Oh dear. I started the last post, critiquing March’s drawing going “third month running! I’m sticking to my promise” aka “Yay!” and now it’s August. In my defence I did a drawing in April but it wasn’t digital, it was with colouring pencils. I attempted a landscape for my mum’s birthday. So theoretically that could have kinda counted for April’s drawing and I did start this one in May – it was for MerMay as the title says – but then I never finished it.

I was without my PC for three weeks end of May and into June. I should have then picked the drawing up but I’d started a ridiculous number of fanfic WIPs while I was without a computer. So I sort of lost the rest of June and July to clearing the decks a little bit. Unfortunate because I did sign up for a drawing course – which I haven’t touched. Still, the intentions are very much there so all is not lost in my art goals for the year just yet.

Anyway the drawing! It was done as a cover for the Sanctuary fanfic I wrote The Tragic Tail.

I have to be honest I tried something new with this one. I did the bulk of the drawing in Clip Studio Paint, as opposed to just the line work and then swapping to Photoshop. I used an oil brush and painted, rather than doing block colouring and then blending. I don’t think it would have worked so well if I hadn’t had references that I was basically just copying. It was interesting though using a new tool.

I’m quite pleased with how the icebergs at the back came out, and the lifeboat on the left is pretty good too. The lines of the Titanic itself are a bit wobbly in places but through basically copying the reference I managed to capture the general impression I think. The ice on top of the water was more difficult and I’m not sold on that. I think it needed more highlights. I also think I over blurred in the end the mermaids body that was under the water, and I didn’t manage to draw waves, the ocean looks far too flat really.

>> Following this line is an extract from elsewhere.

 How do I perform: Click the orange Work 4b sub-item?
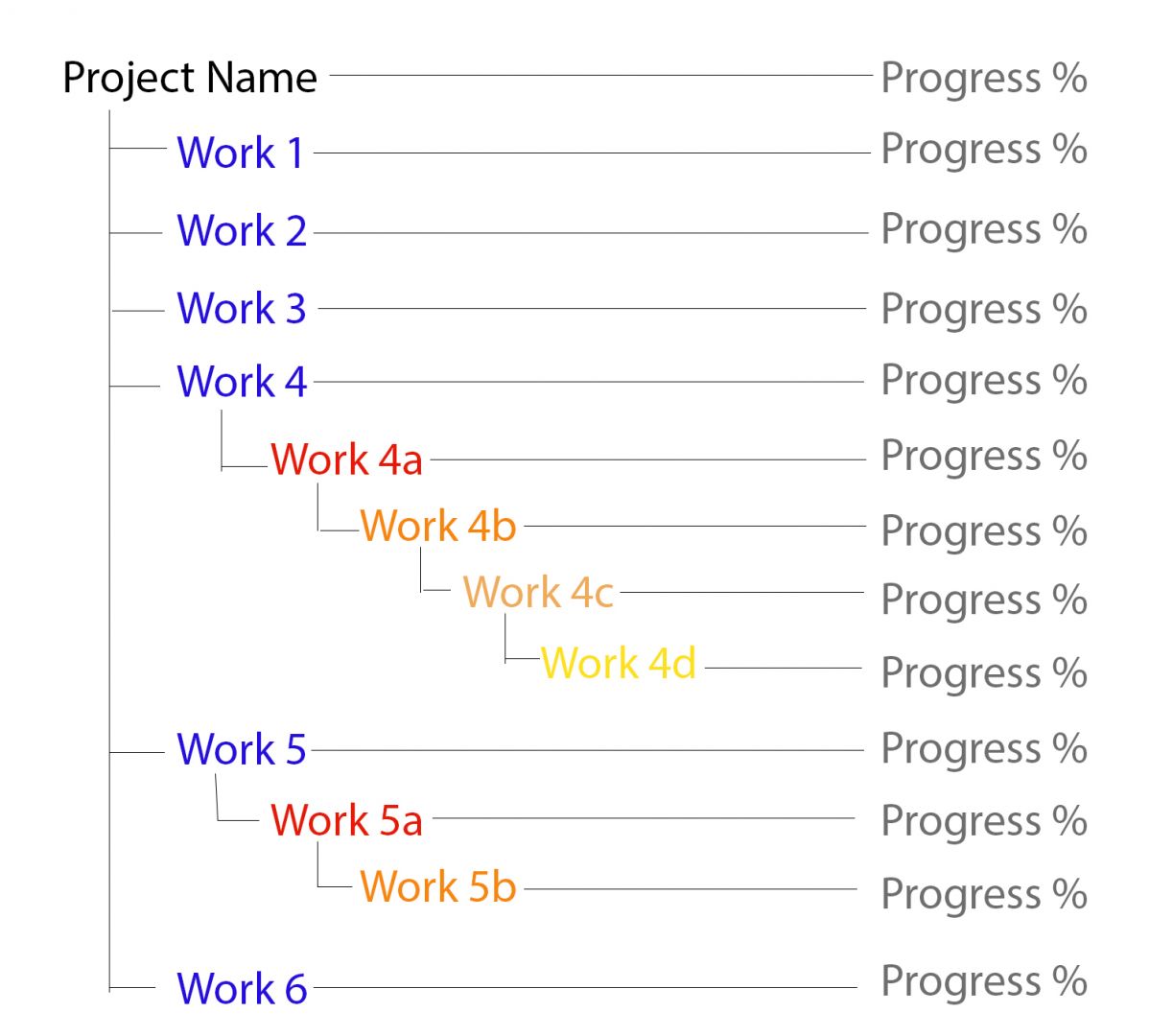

Still considering it’s a cover it actually looks quite nice thumbnail size, which is always a good test for a cover. I like how the title came out. I’m pretty pleased with the overall effect. It’s quite simple in a lot of respects. I know I said that I felt I over blended on the last drawing I did, and I don’t think I have quite the same issue on this one. Usually I spend forever on the face but I did the mermaid quite quickly, and I didn’t worry so much about it being too dark/too light with the shadows. Some of that I think is that I wasn’t trying to capture a likeness, and also it’s a mermaid not a person which I think tricked my brain a little bit.

I think I’ll have to try again doing more colouring in Clip Studio Paint. I swapped to Photoshop for fiddling with the lighting, adding some textures etc. and of course the text. Now technically I owe at least three drawings – June, July and May (or August if we’re counting this one for May as I started it then) – and possibly April as well if we don’t count the pencil landscape I did.

As I said I bought a drawing course for coloured pencils so I see a lot more of those in my future. I need to have a think about my drawing goals and what will best serve me in terms of art progression. I thought that the pencil drawing course might help me with fundamentals which I could then apply to digital but we’ll see if that’s true or not. Either way I hope it’ll make me a better artist.